Chiamato in causa dal Pdl che gli ha chiesto udienza per protestare contro le presunte persecuzioni giudiziarie di cui sarebbe vittima Silvio Berlusconi, Giorgio Napolitano non solo non si è tirato indietro, ma ne ha tratto spunto per rivolgere un nuovo, articolato e forse estremo monito al mondo politico e alle toghe perché mettano fine ad una «nuova allarmante spirale» di polemiche ed evitino «tensioni destabilizzanti per il nostro sistema democratico».

Un intervento a due fasi, quello di Napolitano che si è manifestato con un incontro pomeridiano da lui promosso con il comitato di presidenza del Csm dopo che in mattinata aveva ricevuto - come previsto - il segretario del Pdl, Alfano, accompagnato dai capigruppo Cicchitto ed Alfano. Ed è stato proprio nell’incontro con il vicepresidente del Csm, Vietti, e con il primo presidente della Corte di Cassazione Lupo e con il pg, Ciani che il capo dello Stato ha posto alcuni ”paletti” precisi con altrettanti «altolà», ribadendo che giustizia e politica non possono percepirsi «come mondi ostili». E - riferendosi implicitamente al caso di Silvio Berlusconi - ha indicato ancora una volta «il più severo controllo di legalità» un imperativo assoluto «da cui nessuno può considerarsi esonerato in virtù dell’investitura popolare ricevuta». Al tempo stesso, Napolitano definita «aberrante l’ipotesi di manovre tendenti a mettere fuori gioco ”per via giudiziaria” - come con «inammissibile sospetto» si tende ad affermare - uno dei protagonisti del confronto democratico e parlamentare nazionale». Dunque: basta con i sospetti dei complotti dei pm ai danni del Cavaliere.

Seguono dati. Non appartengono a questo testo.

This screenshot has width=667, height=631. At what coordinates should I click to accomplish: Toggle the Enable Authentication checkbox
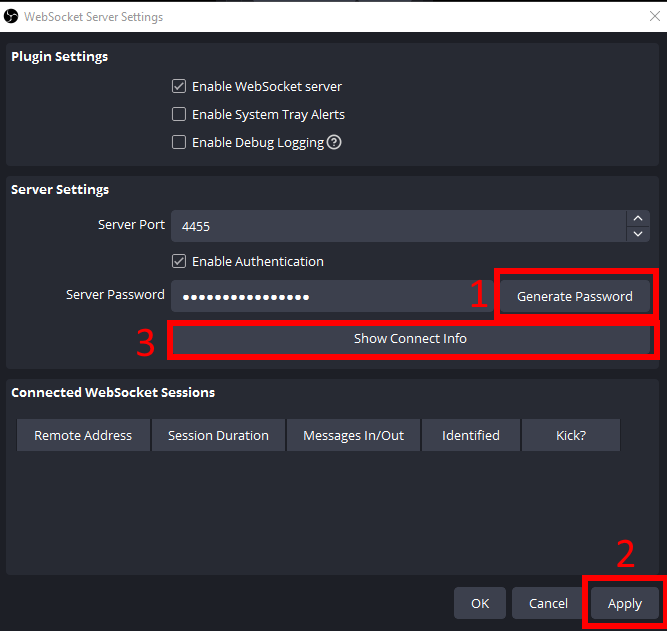(179, 261)
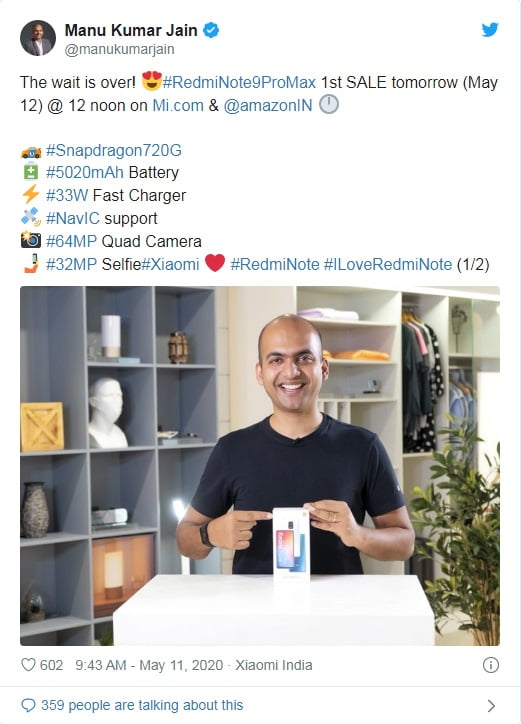Click the #NavIC hashtag
Screen dimensions: 521x724
pos(73,218)
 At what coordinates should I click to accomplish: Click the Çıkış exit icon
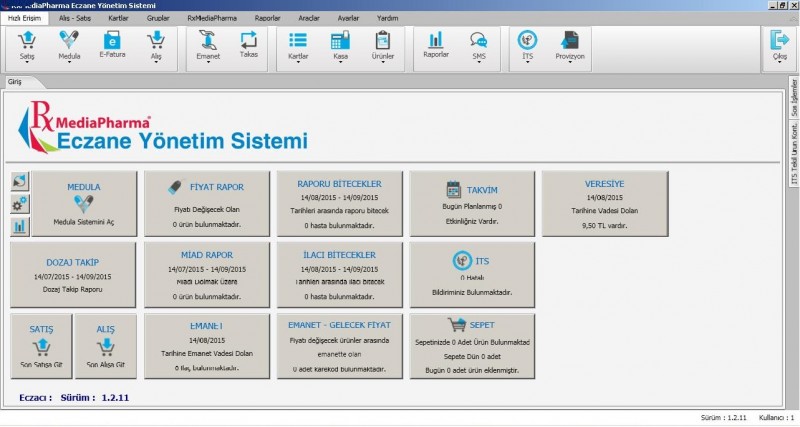778,41
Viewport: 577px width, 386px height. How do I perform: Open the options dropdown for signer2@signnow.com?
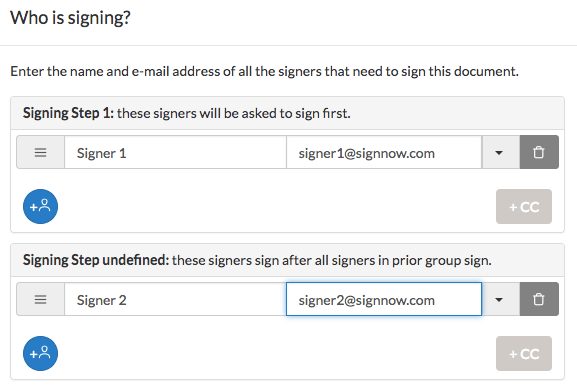click(500, 299)
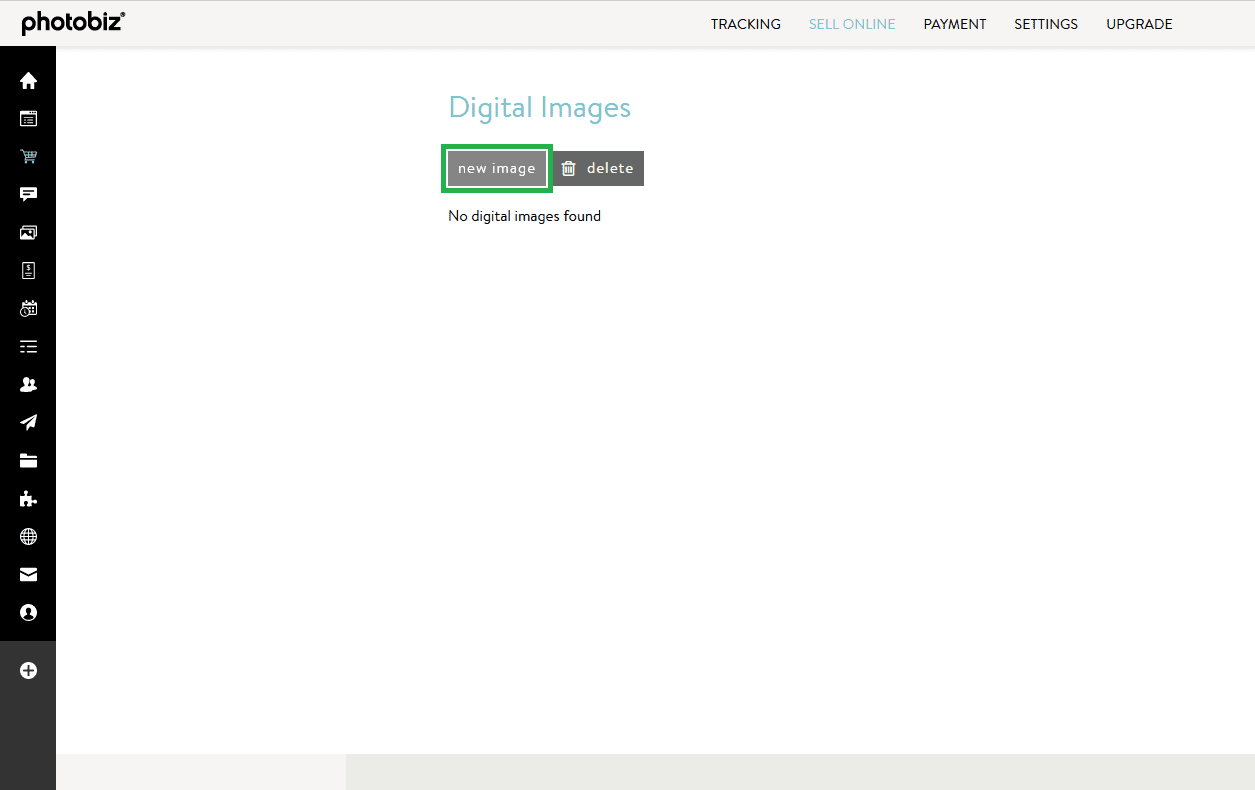Switch to the Payment menu
The image size is (1255, 790).
tap(954, 24)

Ma un significativo segnale Berlusconi lo riceve perché Napolitano parlando dei prossimi adempimenti - definisce «comprensibile la preoccupazione dello schieramento che è risultato secondo nelle elezioni, di veder garantito che il suo leader possa partecipare alla complessa fase politico-istituzionale già in pieno svolgimento e che si proietterà fino alla seconda metà del prossimo mese di aprile». Il che sembra auspicare una sorta di tregua con una partecipazione politica del Cavaliere ai prossimi impegni post-elettorali senza ulteriori guai giudiziari. Beninteso, l’appello di Napolitano è rivolto «erga onmes» al «rispetto del ruolo e della dignità» tanto della magistratura quanto delle istituzioni politiche. Il capo dello Stato chiede equilibrio a «quanti sono chiamati ad indagare e giudicare» secondo i principi del «giusto processo» con particolare attenzione alle garanzie da riconoscere alla difesa.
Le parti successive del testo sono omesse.